I understand that when conducting a repeated measures design with say one factor having three levels (Training: None, Standard, New Method), in the analysis you want the sphercity assumption to not be violated, i.e. that the variability of responses of one participant are consistent throughout the different repeated conditions. But, isn't just applying a correction if this assumption is not met ignoring potentially useful information?

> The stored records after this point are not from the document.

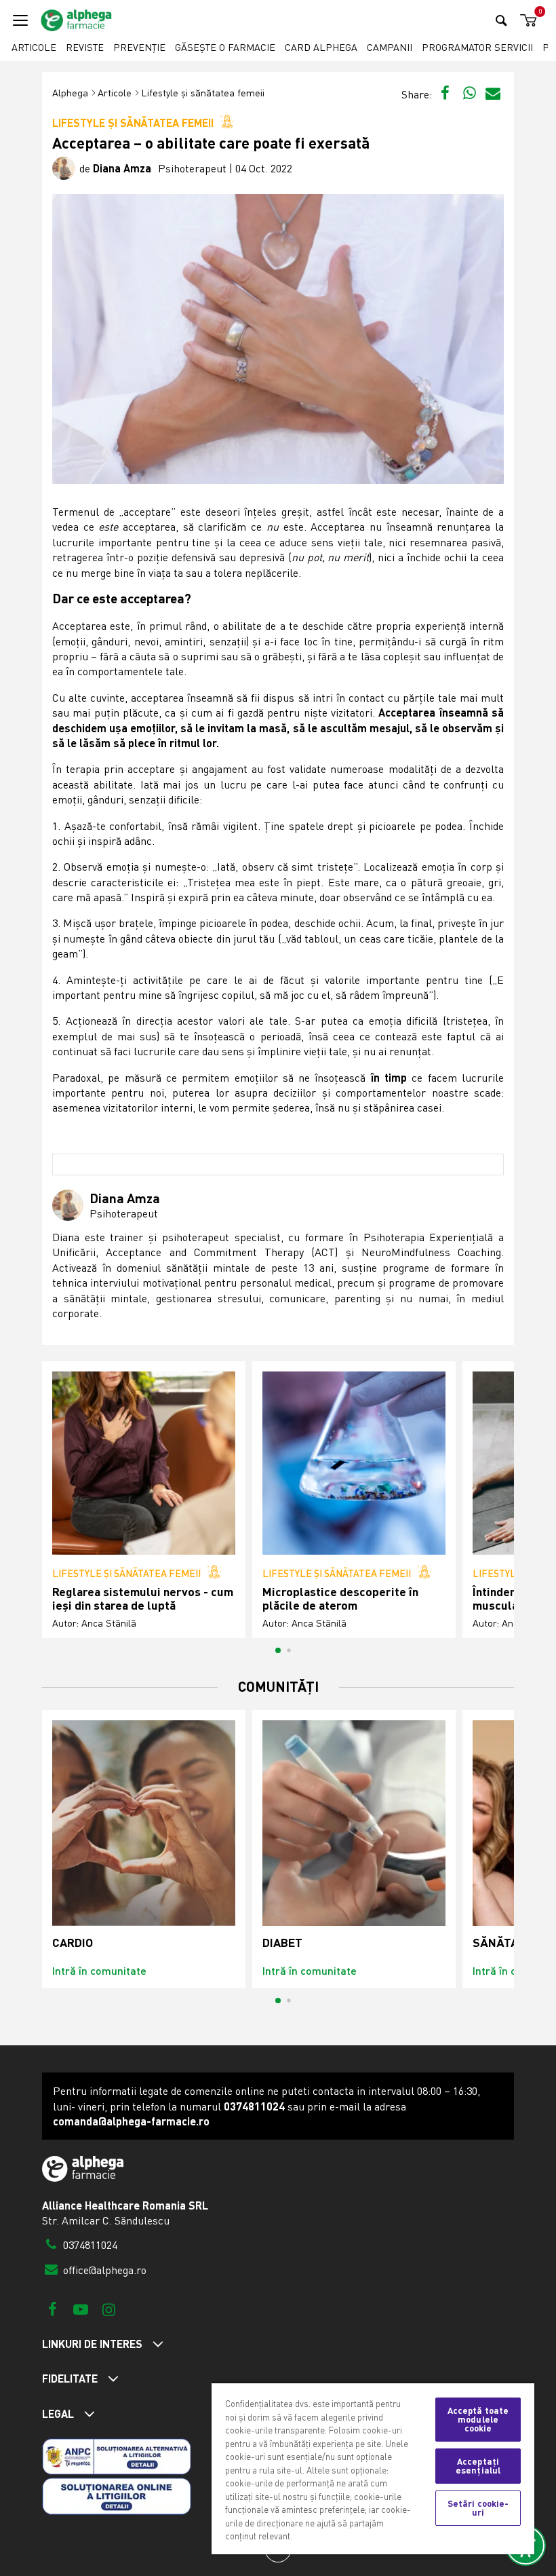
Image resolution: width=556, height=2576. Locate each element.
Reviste (85, 47)
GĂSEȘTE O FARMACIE (225, 47)
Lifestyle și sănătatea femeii (202, 92)
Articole (34, 47)
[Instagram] (108, 2308)
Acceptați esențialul (478, 2466)
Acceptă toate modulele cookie (478, 2419)
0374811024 (88, 2245)
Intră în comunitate (99, 1970)
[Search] (501, 20)
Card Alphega (321, 47)
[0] (526, 21)
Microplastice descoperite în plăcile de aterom (340, 1598)
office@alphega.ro (103, 2270)
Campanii (389, 47)
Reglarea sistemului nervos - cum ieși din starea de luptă (142, 1598)
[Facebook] (52, 2308)
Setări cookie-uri (478, 2508)
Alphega (70, 92)
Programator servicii (477, 47)
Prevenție (139, 47)
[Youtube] (80, 2308)
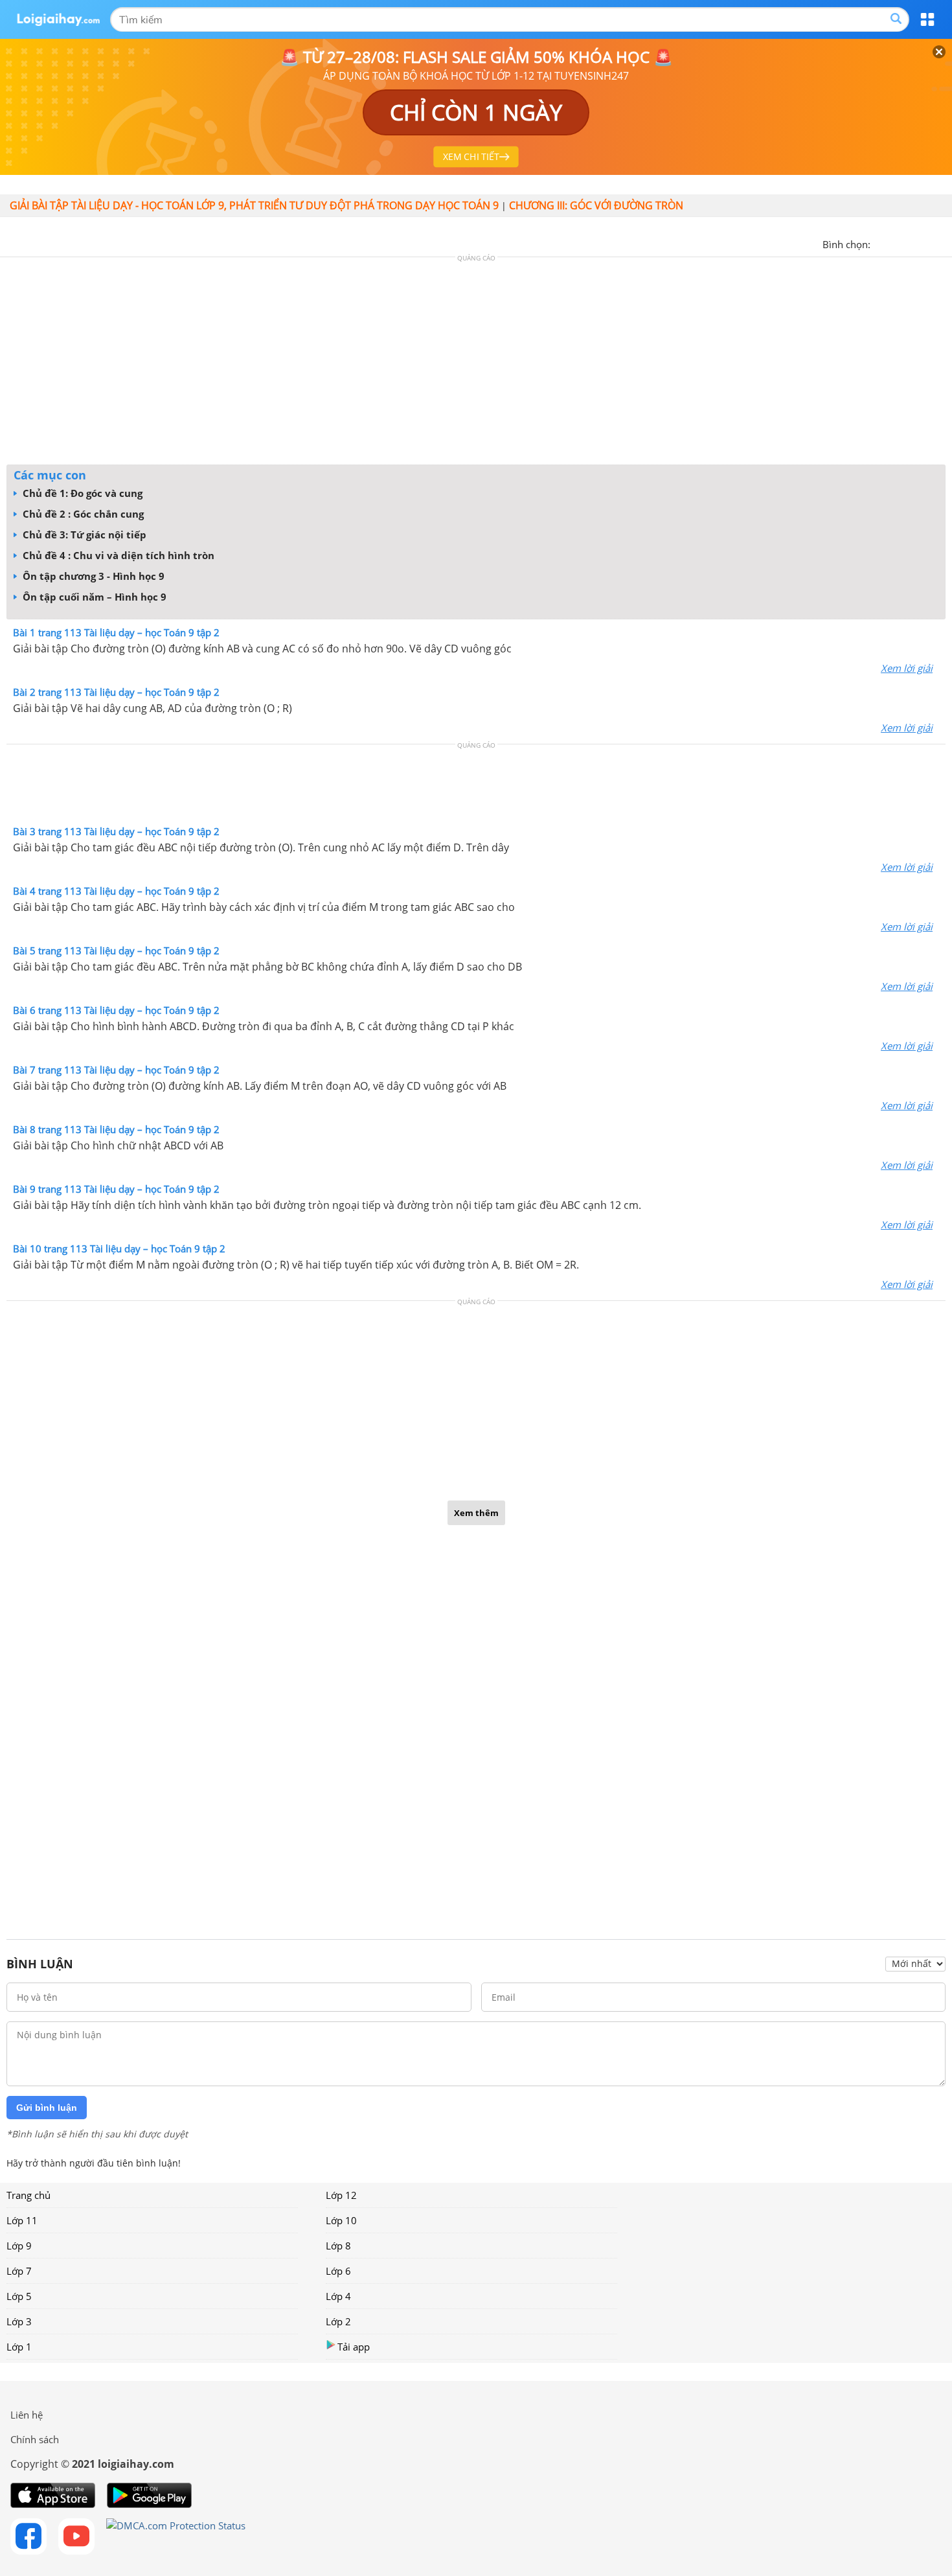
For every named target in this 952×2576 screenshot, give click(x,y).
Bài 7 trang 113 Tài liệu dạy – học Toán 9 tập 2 (116, 1069)
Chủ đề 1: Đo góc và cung (81, 493)
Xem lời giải (907, 667)
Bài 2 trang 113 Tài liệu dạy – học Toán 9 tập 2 (116, 691)
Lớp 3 (19, 2321)
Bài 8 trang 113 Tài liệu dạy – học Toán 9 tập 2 (116, 1129)
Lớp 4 (338, 2296)
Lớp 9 (19, 2245)
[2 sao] (896, 243)
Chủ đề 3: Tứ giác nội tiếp (83, 534)
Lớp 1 (19, 2346)
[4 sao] (927, 243)
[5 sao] (943, 243)
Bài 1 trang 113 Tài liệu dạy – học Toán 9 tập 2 (116, 632)
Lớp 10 (341, 2220)
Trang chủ (28, 2195)
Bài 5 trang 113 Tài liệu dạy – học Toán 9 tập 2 (116, 950)
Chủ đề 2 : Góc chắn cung (82, 513)
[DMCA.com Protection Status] (175, 2536)
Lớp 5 (19, 2296)
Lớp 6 (338, 2270)
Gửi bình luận (46, 2107)
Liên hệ (26, 2414)
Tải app (353, 2346)
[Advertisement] (476, 364)
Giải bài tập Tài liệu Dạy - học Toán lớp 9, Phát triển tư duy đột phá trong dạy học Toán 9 (254, 205)
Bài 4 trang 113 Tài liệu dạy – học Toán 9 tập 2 (116, 890)
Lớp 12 (341, 2195)
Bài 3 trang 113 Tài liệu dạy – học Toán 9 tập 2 (116, 831)
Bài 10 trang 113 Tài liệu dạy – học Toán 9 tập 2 (119, 1248)
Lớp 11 (22, 2220)
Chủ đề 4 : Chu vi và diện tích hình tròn (117, 555)
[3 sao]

This is my hypothetical: say that the training I am running has an effect. In Standard training everyone has 10points higher than in the None, but when they are given the New Method, some get extremely better, 50points, while some only 15points. If I just look at the means, i see that None gives a performance on average of 100, Standard training of 110, and New Method of 130. If Sphericity is violated, then I just correct the DF and report that. However, isn't the fact that the New Method, while showing better scores overall, is also wildely less precise (or unpredictable) in performance boost important?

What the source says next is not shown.